You have to remember @KittenKong and @Goblin we could be out of the EU with nothing else said if Cameron was true to his word as he said that he would act on the results of the referendum the next day or if a hard brexitier was PM instead of May the remainer.

I to have changed my mind @DT about May and she isn't imo the right person to take the UK put of the EU, Rees Mogg on the other hand would be an ideal choice to get the UK out of the EU.


----------



## stockwellcat.

Goblin said:


> Well a binding referendum is the responsible thing to do so people actually can make an informed choice when the terms of leaving are known. I know that concept is scary for you. Actually knowing details and having to show advantages to leaving especially as you have been unable to do so thus far. No wonder you are so against the idea.. facts being used.


Your only wanting a binding referendum in the hope remain wins and the subject is never talked about again because we wouldn't be able to have another referendum on the subject thus silencing the leave voters.

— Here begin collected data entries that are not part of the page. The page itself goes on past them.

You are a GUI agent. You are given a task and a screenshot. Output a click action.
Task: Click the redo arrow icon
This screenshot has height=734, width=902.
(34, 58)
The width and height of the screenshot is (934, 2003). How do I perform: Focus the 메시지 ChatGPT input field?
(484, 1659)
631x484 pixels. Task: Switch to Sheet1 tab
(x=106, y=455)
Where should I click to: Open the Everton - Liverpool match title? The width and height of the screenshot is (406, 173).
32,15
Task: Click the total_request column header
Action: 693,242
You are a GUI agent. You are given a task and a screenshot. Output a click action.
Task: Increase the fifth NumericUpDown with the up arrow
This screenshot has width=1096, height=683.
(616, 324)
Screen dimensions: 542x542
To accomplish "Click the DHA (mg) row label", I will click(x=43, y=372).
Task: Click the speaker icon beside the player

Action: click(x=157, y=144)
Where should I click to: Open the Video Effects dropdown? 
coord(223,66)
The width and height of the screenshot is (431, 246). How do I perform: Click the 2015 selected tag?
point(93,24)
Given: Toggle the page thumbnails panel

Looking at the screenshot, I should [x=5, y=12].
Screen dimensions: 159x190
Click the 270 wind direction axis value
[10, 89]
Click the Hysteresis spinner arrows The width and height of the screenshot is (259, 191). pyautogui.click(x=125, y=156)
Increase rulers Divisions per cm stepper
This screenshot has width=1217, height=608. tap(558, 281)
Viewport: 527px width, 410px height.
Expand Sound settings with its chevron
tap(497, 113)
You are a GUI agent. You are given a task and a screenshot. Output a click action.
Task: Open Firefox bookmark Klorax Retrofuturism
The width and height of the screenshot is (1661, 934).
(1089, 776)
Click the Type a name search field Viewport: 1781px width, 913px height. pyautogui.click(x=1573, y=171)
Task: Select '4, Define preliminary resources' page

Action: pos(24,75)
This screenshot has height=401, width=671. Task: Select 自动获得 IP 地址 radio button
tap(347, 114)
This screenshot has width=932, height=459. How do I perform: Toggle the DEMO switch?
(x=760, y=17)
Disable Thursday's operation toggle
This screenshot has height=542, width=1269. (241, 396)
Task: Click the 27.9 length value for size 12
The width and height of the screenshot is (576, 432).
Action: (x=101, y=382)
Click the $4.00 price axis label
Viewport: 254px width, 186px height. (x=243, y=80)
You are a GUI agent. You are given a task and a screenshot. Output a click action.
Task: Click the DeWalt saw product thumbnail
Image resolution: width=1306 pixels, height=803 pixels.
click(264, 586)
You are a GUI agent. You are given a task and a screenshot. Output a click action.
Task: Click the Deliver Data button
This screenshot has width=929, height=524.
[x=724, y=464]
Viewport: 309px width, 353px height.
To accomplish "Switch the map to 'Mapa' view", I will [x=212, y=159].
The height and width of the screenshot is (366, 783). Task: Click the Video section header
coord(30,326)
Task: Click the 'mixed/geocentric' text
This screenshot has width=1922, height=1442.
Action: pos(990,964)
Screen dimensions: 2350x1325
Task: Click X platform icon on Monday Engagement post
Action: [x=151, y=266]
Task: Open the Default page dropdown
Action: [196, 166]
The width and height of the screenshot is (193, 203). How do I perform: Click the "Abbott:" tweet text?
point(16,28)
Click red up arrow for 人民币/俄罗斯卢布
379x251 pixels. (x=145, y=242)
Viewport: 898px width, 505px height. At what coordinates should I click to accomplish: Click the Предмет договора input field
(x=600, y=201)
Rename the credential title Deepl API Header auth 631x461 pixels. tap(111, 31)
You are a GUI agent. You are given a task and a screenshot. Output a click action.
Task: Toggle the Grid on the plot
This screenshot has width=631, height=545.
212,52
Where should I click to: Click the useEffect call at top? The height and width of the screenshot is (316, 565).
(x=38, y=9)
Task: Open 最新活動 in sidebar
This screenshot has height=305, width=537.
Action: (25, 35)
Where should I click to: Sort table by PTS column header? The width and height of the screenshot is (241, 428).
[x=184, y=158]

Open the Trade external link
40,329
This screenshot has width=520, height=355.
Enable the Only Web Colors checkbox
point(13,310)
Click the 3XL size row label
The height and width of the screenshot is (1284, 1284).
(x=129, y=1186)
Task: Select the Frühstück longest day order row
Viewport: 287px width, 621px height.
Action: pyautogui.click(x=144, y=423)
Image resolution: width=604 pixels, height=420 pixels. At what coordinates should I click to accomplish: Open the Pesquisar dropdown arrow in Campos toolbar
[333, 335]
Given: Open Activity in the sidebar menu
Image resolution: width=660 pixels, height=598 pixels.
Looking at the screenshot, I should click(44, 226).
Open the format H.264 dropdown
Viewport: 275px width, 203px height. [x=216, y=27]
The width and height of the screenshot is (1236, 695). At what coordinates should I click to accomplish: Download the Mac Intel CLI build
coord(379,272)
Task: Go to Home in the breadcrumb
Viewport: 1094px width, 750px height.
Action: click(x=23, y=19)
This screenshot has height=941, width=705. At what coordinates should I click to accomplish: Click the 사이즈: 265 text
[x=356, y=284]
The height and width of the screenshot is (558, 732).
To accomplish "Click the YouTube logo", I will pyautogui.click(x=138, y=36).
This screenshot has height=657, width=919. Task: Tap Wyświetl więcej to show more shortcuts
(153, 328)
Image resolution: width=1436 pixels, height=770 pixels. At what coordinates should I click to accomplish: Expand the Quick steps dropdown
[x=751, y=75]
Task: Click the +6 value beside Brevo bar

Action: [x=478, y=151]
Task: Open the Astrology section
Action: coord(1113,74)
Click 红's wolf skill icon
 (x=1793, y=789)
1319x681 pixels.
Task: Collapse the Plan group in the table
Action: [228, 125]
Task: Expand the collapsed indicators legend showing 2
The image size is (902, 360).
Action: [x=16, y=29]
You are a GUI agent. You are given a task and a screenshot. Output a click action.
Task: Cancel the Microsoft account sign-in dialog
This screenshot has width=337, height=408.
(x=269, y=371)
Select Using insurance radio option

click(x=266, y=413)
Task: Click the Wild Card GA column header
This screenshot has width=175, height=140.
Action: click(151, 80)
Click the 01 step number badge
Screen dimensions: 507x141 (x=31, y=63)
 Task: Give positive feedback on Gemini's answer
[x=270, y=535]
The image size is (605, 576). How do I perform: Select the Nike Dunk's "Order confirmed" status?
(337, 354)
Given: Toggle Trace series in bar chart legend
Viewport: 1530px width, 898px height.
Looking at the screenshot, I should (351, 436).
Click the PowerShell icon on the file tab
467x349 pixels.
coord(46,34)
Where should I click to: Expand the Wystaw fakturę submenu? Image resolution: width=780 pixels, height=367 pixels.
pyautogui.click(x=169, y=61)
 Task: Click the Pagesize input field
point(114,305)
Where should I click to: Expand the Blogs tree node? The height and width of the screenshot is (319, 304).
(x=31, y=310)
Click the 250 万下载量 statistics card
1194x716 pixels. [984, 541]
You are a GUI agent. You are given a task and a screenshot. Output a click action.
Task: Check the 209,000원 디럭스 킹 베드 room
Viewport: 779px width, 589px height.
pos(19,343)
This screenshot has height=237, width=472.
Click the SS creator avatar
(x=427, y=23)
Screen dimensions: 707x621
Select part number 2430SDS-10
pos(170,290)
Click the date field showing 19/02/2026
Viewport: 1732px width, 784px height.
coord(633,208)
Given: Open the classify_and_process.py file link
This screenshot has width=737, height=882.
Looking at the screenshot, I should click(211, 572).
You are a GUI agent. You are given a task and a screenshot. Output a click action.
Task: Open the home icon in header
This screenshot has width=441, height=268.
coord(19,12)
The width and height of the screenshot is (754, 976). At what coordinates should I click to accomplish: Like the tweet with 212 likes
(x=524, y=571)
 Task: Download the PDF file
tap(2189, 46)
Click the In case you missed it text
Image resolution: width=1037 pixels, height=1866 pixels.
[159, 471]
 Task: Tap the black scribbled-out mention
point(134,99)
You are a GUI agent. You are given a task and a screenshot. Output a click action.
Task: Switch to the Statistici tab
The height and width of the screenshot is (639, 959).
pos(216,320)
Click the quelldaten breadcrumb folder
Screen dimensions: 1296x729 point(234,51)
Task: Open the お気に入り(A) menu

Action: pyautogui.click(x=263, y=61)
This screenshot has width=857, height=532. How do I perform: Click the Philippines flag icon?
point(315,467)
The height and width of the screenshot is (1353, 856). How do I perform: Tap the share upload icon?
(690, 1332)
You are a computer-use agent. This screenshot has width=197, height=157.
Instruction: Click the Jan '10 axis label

The idea of a binding referendum does not scare me but it probably would the remainers because if they lose they wouldn't be happy. Lets remember a non binding referendum took the UK into the EC.


----------



## KittenKong

stockwellcat. said:


> Referendums are non binding so future referendums can take place and you know that. I did not say in what I just said that a referendum on the EU would take place again because it won't anytime soon. Remainers are wanting another referendum in the hope that people would change their minds and brexit gets stopped and all of this can be brushed under the carpet.
> 
> @KittenKong
> The protests in Manchester today are nowhere near the Tory Conference and again is only small gatherings.


I thought it was very brave of them seeing the Tories are seen as the party of hard Brexit.

Tories are barely seen in public at the moment, remembering how May hid away most of the time during her election recently!


----------



## stockwellcat.

KittenKong said:


> I thought it was very brave of them seeing the *Tories are seen as the party of Brexit. *


They aren't the only party who support Brexit, Labour supports Brexit to and the DUP support Brexit as well.


----------



## Happy Paws2

stockwellcat. said:


> They aren't the only party who support Brexit, Labour supports Brexit to and the DUP support Brexit as well.


That's because they have expected how people voted, now they just want to get the best of the country, it's a pity the torys don't.


----------



## 1290423

stockwellcat. said:


> You have to remember @KittenKong and @Goblin we could be out of the EU with nothing else said if Cameron was true to his word as he said that he would act on the results of the referendum the next day or if a hard brexitier was PM instead of May the remainer.
> 
> I to have changed my mind @DT about May and she isn't imo the right person to take the UK put of the EU, Rees Mogg on the other hand would be an ideal choice to get the UK out of the EU.


Awh! Now, you have a good point there my friend.
Caramon did tell us , and then kept reminding us that out meant out. Seem to recall him constantly reminding us that we could not have it both ways, and did I dream that he also said this was a ONCE in a lifetime vote?


----------



## Goblin

stockwellcat. said:


> Your only wanting a binding referendum in the hope remain wins and the subject is never talked about again because we wouldn't be able to have another referendum on the subject thus silencing the leave voters.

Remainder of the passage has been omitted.